Because so many diverse factors contribute to different people turning to drugs to cope, it stands to reason that other treatments will be more or less effective for other people. Therefore, it is critical to match treatments to individuals to achieve positive effects. We should apply the same principles to treating drug misuse as other conditions.

There is no one-size-fits-all treatment for any chronic condition. For example, one may take various drugs, each for a short period before controlling blood pressure. We don’t give up until we locate the correct one, which can take weeks or months. How often have we heard a doctor remark about antibiotics, “Take all of the pills, even if you feel better before they’re all gone”? That is what we have to accomplish with drug addiction treatment.

Treatment is analogous to taking a particular number of medications. Treatment-related actions alter the brain (remember, humans can behaviorally affect the brain, and drugs, such as antidepressants, can do the same thing). As a result, we must treat them for a long enough period for the treatment to be effective and have long-term effects.


Because relapse rates are so high, this is mainly due to a lack of understanding. Accepting a more realistic set of expectations is required to advance approval and support for the therapy approach. In other chronic conditions (diabetes, high blood pressure, etc.), we don’t give up on people who relapse; instead, we offer them more or even more aggressive treatment. Expecting most people to achieve absolute abstinence in a single therapy episode is unrealistic.

We can limit drug usage and lengthen the period between relapses once we recognize and accept that addiction is a recurring disorder. Then, by promptly returning people to some treatment, we can eventually attain the aim of total abstinence. Treatment may and is highly effective when seen and administered in this light. It’s a lengthy, complex process, but the objective is attainable.
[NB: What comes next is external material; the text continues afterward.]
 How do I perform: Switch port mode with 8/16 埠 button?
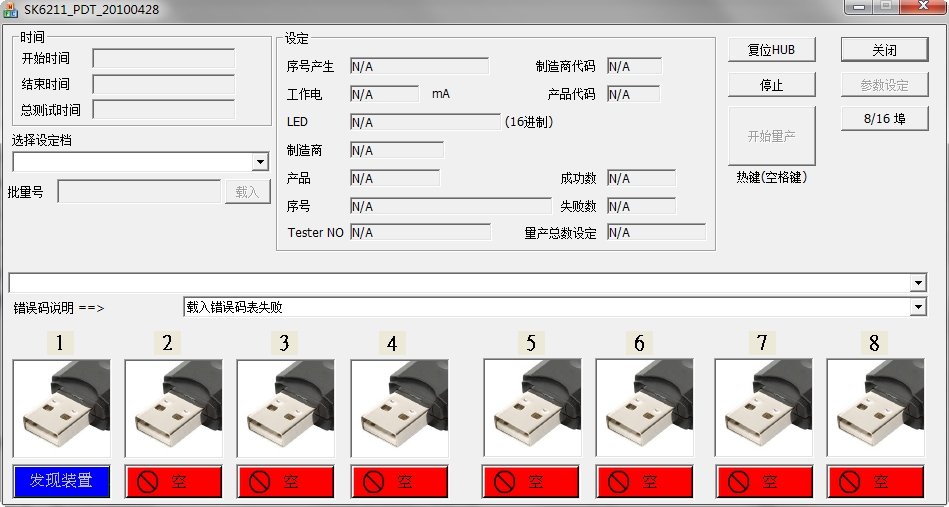[884, 118]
This is a well-established truth.

Because the signs and repercussions of addiction are so devastating to people who directly interact with an addict, patience and understanding are tough to come by! It is pretty challenging to obtain complete success on the first try, as it is with cancer, depression, and other severe problems. The primary line is that there are a large number of people in our society who are addicted. Do we discard them?
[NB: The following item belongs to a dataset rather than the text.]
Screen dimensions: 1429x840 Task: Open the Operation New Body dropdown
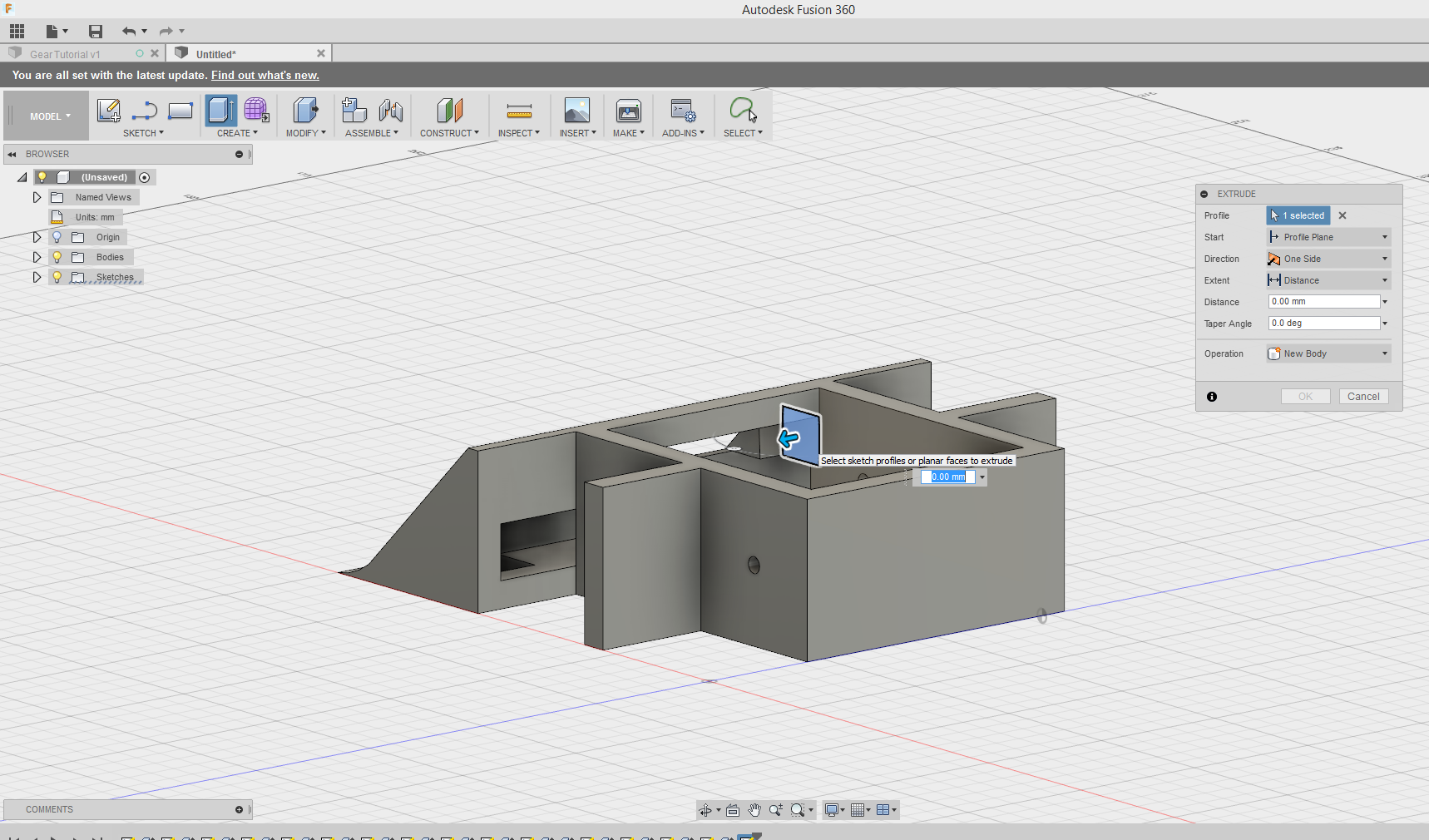[x=1328, y=353]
How will we address this problem? It isn’t straightforward!

Addiction has developed so swiftly and extensively that many people despise addicts and are blinded by it. This is because addiction has far-reaching consequences for the non-addicts with whom they share a society. Because it is the wrong strategy, treating addicts as criminals have yielded no acceptable beneficial results.
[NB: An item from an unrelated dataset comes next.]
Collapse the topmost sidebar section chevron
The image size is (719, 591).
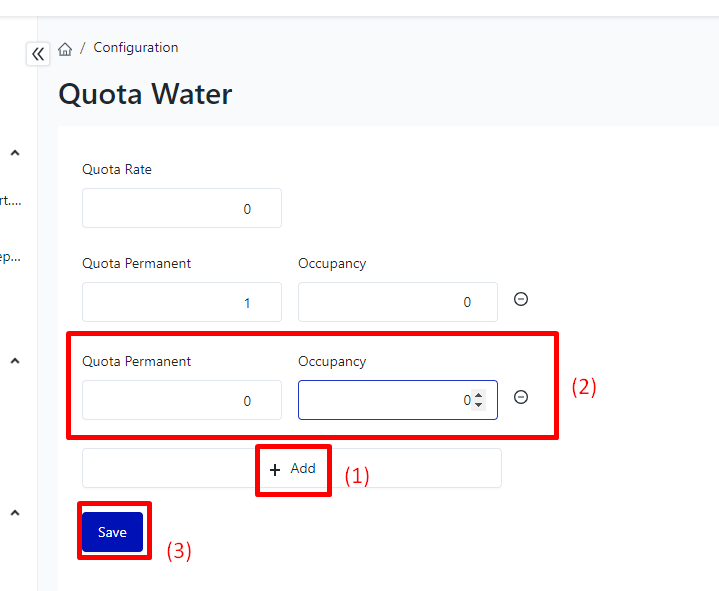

Criminality is frequently the byproduct of addiction rather than the cause. Families will continue to suffer, and our society will not heal unless we recognize addiction as a health issue. Treatment programs and outpatient counseling clinics may and should replace the majority of jails.

It stands to reason that a complicated problem will necessitate sophisticated solutions to be solved! Right? Science currently understands more about addiction than we could have imagined conceivable in the past. We know that addiction is a complicated phenomenon that involves several aspects of physiology (bodily health), psychology (the brain and neurological system), and sociology (public and professional attitudes and beliefs). Treatment specialists are aware of this, and various techniques are currently available and in use.

At some level, the general public, including policymakers and legislators, has to understand what scientists and treatment experts know. You must grasp this, especially if you live with an addict. Addiction is a complex condition that cannot be overcome with intuition or philosophy. Once we understand this, research will be able to produce results similar to those seen with schizophrenia, depression, diabetes, heart disease, and other diseases.